Vom Plan des zweitgrößten Mitgliedstaates Frankreich - symbolträchtig zusammen mit dem deutschen vorgelegt - ist der Wirtschaftspolitiker ebenfalls enttäuscht. "Der Anteil an tatsächlichen Zukunftsinvestitionen ist viel zu gering", sagt Ferber. Frankreich will die fast 40 Milliarden Euro aus Brüssel nutzen, um Projekte aus dem nationalen Konjunkturpaket zu finanzieren. Dieses umfasst 100 Milliarden Euro. Der zuständige Minister Bruno Le Maire möchte ein Drittel davon in den ökologischen Umbau der Wirtschaft investieren, zum Beispiel in Wärmedämmung von Gebäuden.

Allerdings wird das Paket auch schlicht neue und alte Finanzlöcher stopfen. So soll es Verluste für die Staatsbahn SNCF ausgleichen und Job-Subventionen für Jugendliche oder Kurzarbeitergeld finanzieren. Größter Einzelposten ist die Senkung von Unternehmenssteuern um jährlich zehn Milliarden Euro. Als Gegenleistung für das EU-Geld sagt Paris vor allem eine Reform der Arbeitslosenversicherung zum 1. Juli zu - die von der Regierung ohnehin geplant war. Bei Frankreichs Gewerkschaften stößt das Vorhaben auf Kritik, weil die Reform manche prekär Beschäftigten schlechter stellt.
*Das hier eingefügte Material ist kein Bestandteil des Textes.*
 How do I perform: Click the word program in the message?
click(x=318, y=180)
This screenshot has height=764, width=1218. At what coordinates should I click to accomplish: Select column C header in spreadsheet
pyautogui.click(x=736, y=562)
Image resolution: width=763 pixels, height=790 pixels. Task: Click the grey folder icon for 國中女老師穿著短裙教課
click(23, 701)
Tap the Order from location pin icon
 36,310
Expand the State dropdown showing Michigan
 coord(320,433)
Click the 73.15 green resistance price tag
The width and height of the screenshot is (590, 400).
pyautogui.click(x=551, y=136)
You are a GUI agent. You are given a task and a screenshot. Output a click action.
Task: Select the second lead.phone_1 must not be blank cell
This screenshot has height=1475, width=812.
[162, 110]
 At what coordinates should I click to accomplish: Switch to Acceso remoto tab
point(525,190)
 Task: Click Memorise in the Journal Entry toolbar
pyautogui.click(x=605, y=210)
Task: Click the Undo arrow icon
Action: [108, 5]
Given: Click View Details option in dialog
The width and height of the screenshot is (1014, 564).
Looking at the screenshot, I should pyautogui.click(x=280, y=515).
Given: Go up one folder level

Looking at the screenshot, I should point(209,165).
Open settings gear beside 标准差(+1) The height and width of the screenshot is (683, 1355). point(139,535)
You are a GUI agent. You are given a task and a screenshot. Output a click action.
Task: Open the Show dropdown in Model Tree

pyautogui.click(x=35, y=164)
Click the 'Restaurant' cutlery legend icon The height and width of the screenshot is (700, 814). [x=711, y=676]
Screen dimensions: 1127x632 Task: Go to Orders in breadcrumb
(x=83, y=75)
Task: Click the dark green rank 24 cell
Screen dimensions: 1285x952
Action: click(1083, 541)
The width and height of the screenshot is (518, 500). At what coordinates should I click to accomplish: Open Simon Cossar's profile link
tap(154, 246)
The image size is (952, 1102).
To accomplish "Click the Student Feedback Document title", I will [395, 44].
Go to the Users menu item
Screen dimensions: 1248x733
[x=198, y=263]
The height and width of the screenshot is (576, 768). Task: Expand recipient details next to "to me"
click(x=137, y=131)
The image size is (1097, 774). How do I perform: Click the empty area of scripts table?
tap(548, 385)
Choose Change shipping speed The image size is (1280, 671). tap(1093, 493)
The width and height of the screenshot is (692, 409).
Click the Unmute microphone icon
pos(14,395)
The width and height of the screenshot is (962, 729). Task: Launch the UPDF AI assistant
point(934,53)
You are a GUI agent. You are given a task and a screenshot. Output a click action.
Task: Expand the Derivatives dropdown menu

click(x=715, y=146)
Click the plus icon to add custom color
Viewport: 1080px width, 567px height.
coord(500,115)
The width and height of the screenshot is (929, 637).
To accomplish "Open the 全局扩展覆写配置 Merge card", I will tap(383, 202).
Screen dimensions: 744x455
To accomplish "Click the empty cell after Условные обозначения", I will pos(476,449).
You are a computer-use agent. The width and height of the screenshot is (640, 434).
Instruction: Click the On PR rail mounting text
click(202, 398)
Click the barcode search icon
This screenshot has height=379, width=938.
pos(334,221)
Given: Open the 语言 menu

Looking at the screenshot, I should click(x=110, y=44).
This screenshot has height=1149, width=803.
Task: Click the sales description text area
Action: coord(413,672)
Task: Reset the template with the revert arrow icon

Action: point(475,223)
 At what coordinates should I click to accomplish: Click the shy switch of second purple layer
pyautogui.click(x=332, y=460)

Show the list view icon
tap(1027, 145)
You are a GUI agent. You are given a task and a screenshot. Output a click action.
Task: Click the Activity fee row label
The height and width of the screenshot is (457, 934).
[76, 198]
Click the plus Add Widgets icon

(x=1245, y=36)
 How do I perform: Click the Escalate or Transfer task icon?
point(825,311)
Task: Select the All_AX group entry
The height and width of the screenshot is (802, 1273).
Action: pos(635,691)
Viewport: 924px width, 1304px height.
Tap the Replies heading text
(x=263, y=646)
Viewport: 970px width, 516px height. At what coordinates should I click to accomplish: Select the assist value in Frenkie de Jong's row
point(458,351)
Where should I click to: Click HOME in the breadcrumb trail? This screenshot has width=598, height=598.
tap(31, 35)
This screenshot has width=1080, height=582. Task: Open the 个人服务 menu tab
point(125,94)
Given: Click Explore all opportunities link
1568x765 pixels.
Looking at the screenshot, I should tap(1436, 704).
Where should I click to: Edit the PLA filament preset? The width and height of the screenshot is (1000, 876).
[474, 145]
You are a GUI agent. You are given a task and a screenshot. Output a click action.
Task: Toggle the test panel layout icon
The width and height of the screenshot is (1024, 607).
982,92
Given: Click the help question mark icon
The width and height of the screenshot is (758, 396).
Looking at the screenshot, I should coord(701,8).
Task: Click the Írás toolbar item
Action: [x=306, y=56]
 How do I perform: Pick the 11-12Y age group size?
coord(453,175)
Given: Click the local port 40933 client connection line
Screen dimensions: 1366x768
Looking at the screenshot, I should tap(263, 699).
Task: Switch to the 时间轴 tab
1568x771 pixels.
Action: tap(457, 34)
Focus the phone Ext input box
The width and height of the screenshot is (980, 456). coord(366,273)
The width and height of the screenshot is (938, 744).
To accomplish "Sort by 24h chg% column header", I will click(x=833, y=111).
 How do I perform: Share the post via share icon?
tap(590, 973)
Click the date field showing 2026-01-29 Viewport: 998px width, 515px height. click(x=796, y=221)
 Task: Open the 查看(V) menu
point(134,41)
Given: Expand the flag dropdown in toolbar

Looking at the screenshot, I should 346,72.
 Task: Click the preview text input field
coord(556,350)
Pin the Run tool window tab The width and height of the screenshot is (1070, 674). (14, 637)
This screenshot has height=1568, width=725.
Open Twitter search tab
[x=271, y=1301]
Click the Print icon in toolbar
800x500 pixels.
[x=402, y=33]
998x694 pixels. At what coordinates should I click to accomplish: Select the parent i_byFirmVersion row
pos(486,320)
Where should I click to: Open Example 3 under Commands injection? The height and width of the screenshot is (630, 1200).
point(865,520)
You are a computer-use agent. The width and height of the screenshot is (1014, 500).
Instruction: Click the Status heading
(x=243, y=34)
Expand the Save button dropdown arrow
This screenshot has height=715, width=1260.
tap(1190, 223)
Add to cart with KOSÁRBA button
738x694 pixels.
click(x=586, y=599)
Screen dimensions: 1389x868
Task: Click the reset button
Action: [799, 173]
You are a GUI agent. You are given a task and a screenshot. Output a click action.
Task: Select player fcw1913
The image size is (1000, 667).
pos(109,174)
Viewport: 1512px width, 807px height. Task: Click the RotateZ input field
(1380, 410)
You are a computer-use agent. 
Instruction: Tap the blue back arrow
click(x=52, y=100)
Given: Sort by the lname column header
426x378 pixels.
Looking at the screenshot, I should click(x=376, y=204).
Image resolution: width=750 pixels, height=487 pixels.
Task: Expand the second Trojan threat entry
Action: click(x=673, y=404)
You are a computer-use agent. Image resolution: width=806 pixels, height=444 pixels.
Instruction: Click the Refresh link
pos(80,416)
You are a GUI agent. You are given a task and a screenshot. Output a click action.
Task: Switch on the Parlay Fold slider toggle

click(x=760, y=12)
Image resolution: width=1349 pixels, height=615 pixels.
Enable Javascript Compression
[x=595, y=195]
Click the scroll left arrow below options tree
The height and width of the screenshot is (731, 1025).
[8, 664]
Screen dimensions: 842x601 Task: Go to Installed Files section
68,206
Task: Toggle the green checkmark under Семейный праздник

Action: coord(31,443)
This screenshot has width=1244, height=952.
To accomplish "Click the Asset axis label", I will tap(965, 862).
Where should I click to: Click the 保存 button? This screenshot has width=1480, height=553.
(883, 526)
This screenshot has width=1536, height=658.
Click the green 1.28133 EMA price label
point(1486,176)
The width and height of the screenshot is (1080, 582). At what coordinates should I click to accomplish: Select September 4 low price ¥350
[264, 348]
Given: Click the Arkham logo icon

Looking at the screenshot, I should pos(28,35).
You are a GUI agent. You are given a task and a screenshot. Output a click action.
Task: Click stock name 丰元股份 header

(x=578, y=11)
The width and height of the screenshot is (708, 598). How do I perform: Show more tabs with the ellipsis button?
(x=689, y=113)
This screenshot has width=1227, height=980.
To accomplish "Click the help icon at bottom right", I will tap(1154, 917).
Deutschland steht für 88 Milliarden Euro gerade

Damit die Milliarden aus dem Corona-Topf überhaupt fließen können in Europa, muss aber eine Voraussetzung erfüllt sein. Die Mitgliedstaaten müssen der Kommission zuvor erlauben, erstmals im großen Stil Schulden aufzunehmen. Zurückgezahlt werden sie bis 2058 aus dem EU-Haushalt - rein rechnerisch steht damit Deutschland für 88 Milliarden Euro gerade, um die 338 Milliarden Euro an Zuschüssen zu finanzieren.

Die Lizenz zum Schuldenmachen ist der sogenannte Eigenmittelbeschluss. Den haben bislang 19 Länder ratifiziert - acht fehlen also noch. Die Kommission hofft, dass dies bis Ende Juni überall abgeschlossen ist. In Deutschland unterzeichnete Bundespräsident Frank-Walter Steinmeier das entsprechende Gesetz am Freitag. Das Bundesverfassungsgericht hatte die Ausfertigung zwischenzeitlich blockiert, wegen einer Klage gegen die Schuldenpolitik.

Eine wichtige Hürde wurde damit überwunden. Ob die Corona-Hilfen wirklich ein Erfolg sind, wird sich aber erst in den kommenden Jahren und Jahrzehnten zeigen.